A bleary, too-caffeinated man pacing the rows with a ruler in one hand and his big deadly wooden protractor in the other.
“Do you want to end up at Goas like me? Don’t you boys see I only want the best for you? No fingers. Calculate!”
W
hat kind of person hates a baby? That’s no baby. He only looks like a baby. Mavala called him her monstrous, her squirmy,
her rodentia, her bedlam. He had squat little legs like a miniature Greco-Roman wrestler. We called him Little Festus. He
was not yet two but was seen by reliable witnesses lifting a wheelbarrow over his head. He loved a toilet house, especially
when you were in it. (As good a time as any to mention that the only toilet house that locked from the inside was the principal’s
private one. It would have been considered tantamount to a coup d’état if anyone else shat in it.) Tomo’s ferrety, chicken-greasy
fingers in your pockets. He ate everything. He noticed everything, understood everything. I remember his eyes staring at me
through the slats of a chair, just his eyes, holding me, knowing me, hating me back. We were jealous of him. Of what his eyes
had the privilege of seeing in person. An outside shower, the spigot in the back of the principal’s house. Tomo sits in the
muddied sand while she… she… she . . .
I’d try to hold him tender—my false hands—and his body would seize. And that thing. All babies do this, but Tomo did it with
particular vengeance. That thing they do. You’d be playing with him, or think you were playing with him, having a good time
making gurgling noises and chasing him around, and then he’d fall over and he’d raise his head and think about it a moment,
make the calculation. Decide whether it was in his best interest to cry bloody murder. In my case he always wailed like the
tornado drill at Wainscott Elementary on North Clifton in Cincinnati. The way he could turn it on, turn it off. Blast. Modulate.
Blast.
Upside-down in his car seat, his feet where his head should be (one bootie on, the other long gone), that big head dangling
down. How those eyes never seemed to bother with seeing anything superfluous. Like your lying-ass smile. He sneered right
through you. He couldn’t talk yet, and maybe this was the true source of his power. Words would only get in the way of his
seeing the essentials. Who would hate a baby?

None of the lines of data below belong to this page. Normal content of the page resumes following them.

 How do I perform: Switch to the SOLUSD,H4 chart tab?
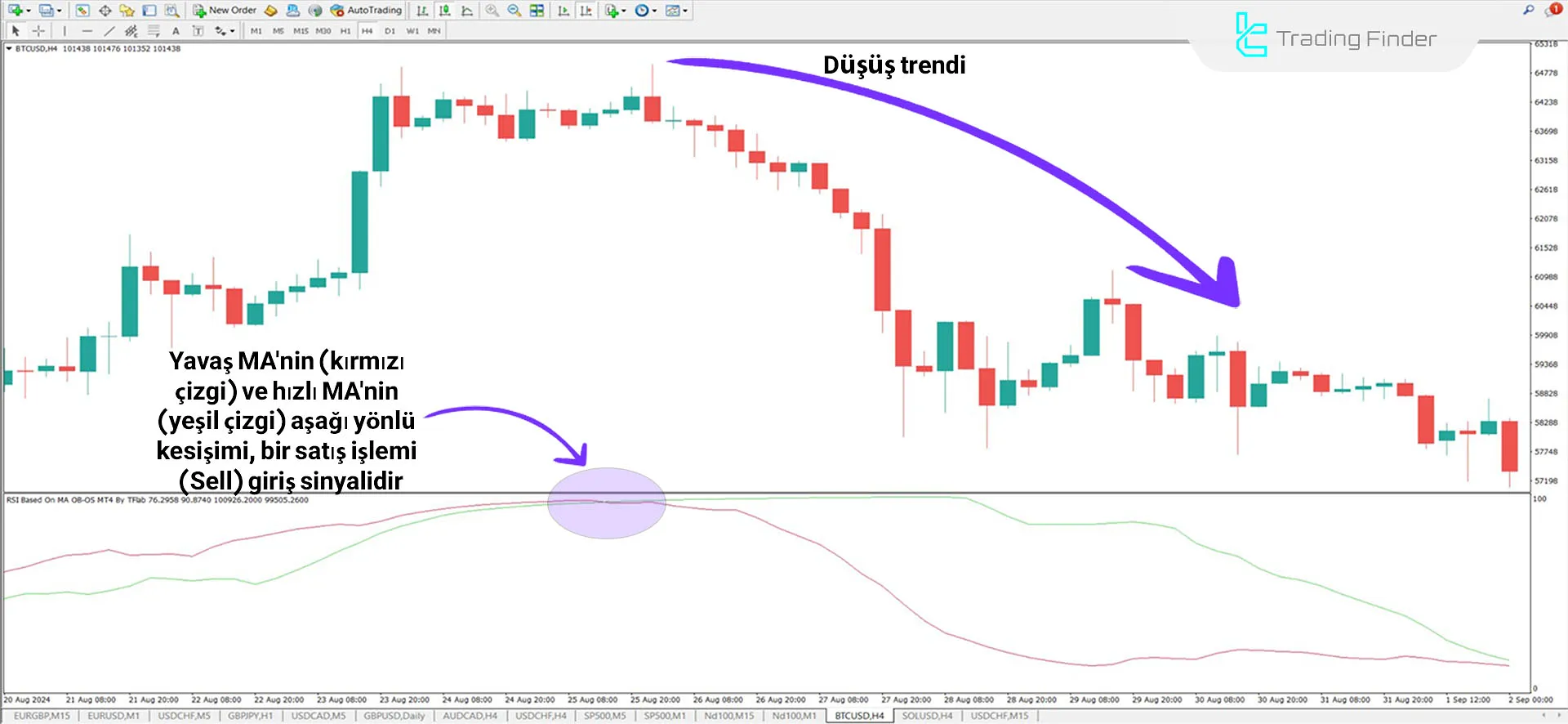click(926, 716)
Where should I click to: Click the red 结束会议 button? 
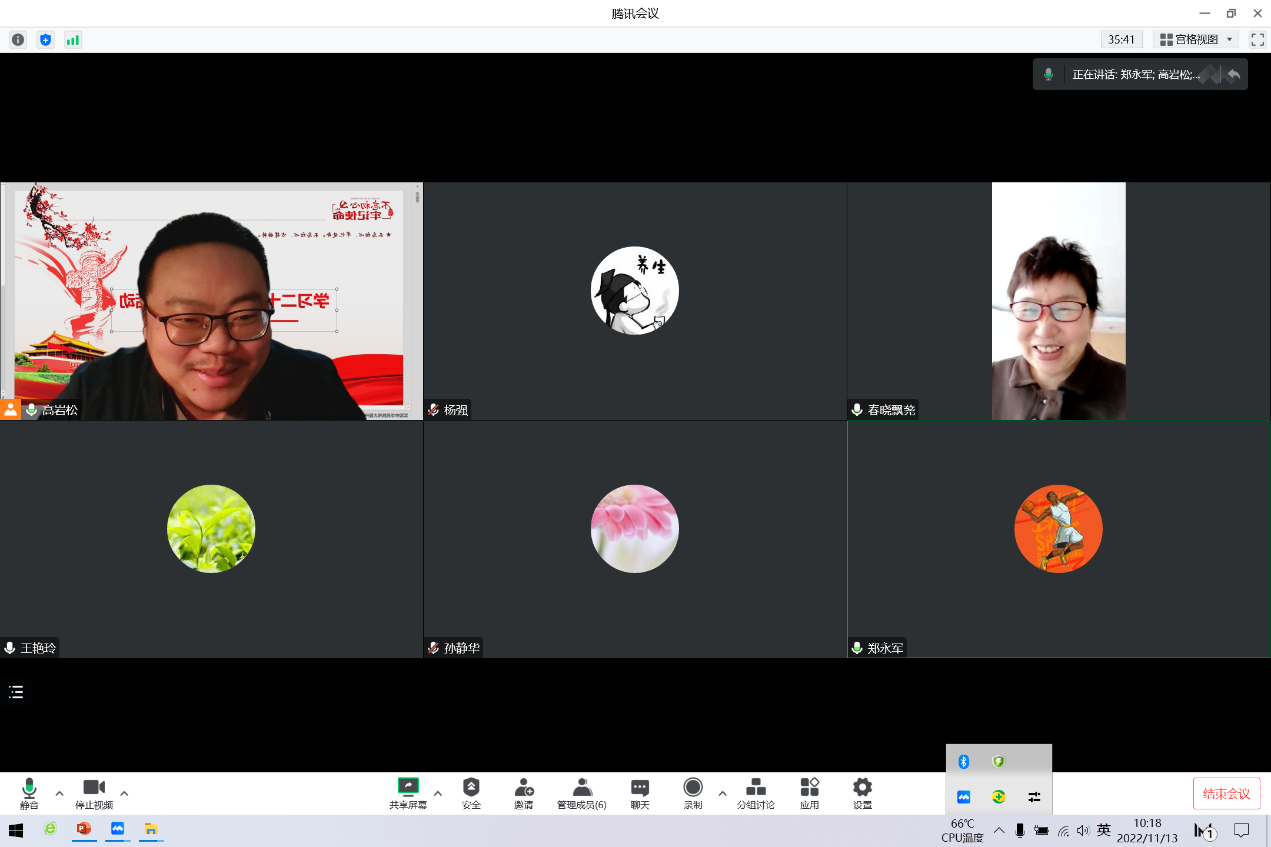pyautogui.click(x=1226, y=794)
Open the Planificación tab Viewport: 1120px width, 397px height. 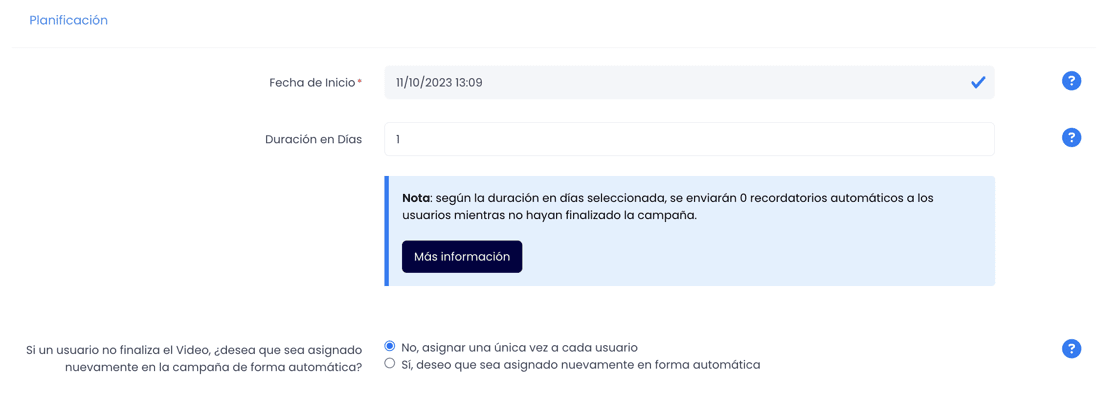[69, 20]
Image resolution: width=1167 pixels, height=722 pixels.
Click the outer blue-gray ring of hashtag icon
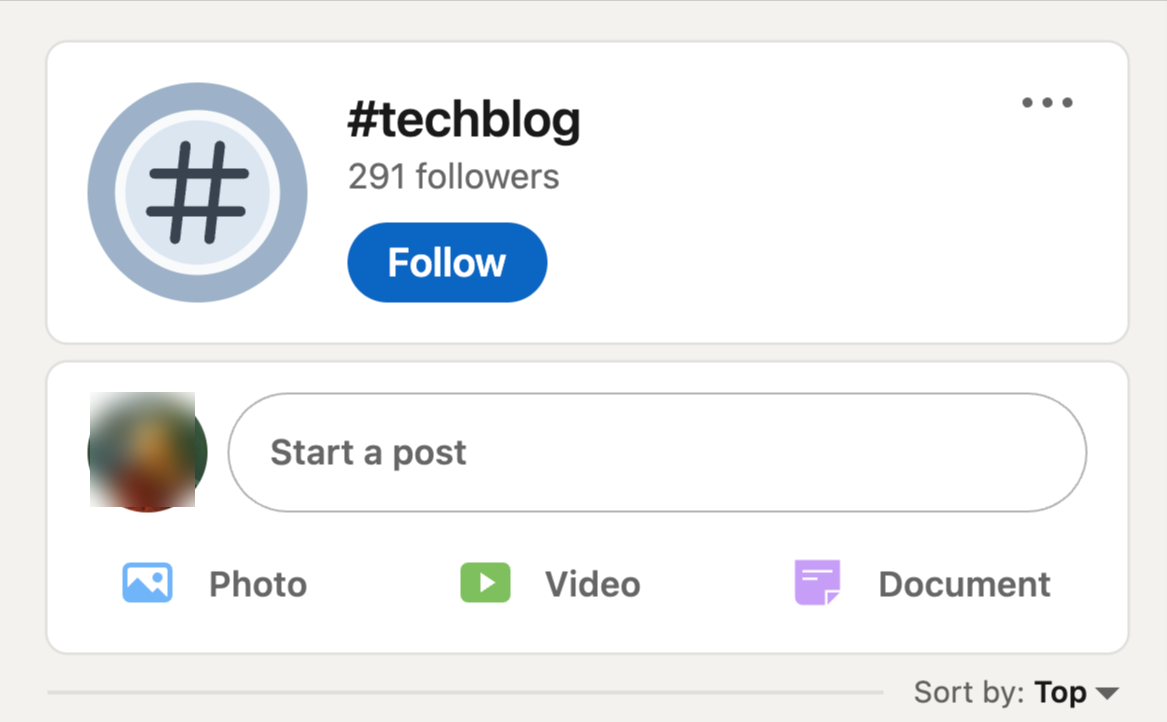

We said Mavala Shikongo never laughed. It wasn’t true. It was that only he could make her do it. I mean laugh. Laugh like
a banshee, as if she had the whooping cough, uncontrollable seal barks you could hear all the way from the principal’s house.
Small, easy things like brushing his hair with a toothbrush, like stuffing a little mashed potato up his nose, would get her
going with her croaking.
G
oats skitter in from the veld through the late dusk, the blue light like falling smoke. Pohamba’s asleep, his early evening
nap. I take a tub of Rama out of the food cupboard and scoop the margarine out and toss it onto the garbage pile beyond our
fire pit. One of Antoinette’s roosters, the one with the spiky tuft of green hair, immediately converges, stunned—never has
such a mother lode been delivered with such nonchalance. I leave him to his wonder. I walk up the road toward the principal’s
house. She’s sitting on a bench outside her door, stirring pap over an open fire. Tomo sits up from rolling in the dirt at
her feet and glowers at me. I hold up my empty tub.
“Anybody home? We’re out of margarine in the quarters, wondering if —”
Mavala jabs her thumb toward the window. Beyond the curtain I can see the fuzz of the television. The principal can’t get
any reception from Windhoek, but he and Miss Tuyeni like to sit there and pretend they’re watching the shows they read about
in the paper.
“My sister and her husband are being entertained,” Mavala says. “Would you like to sit and wait, Teacher?”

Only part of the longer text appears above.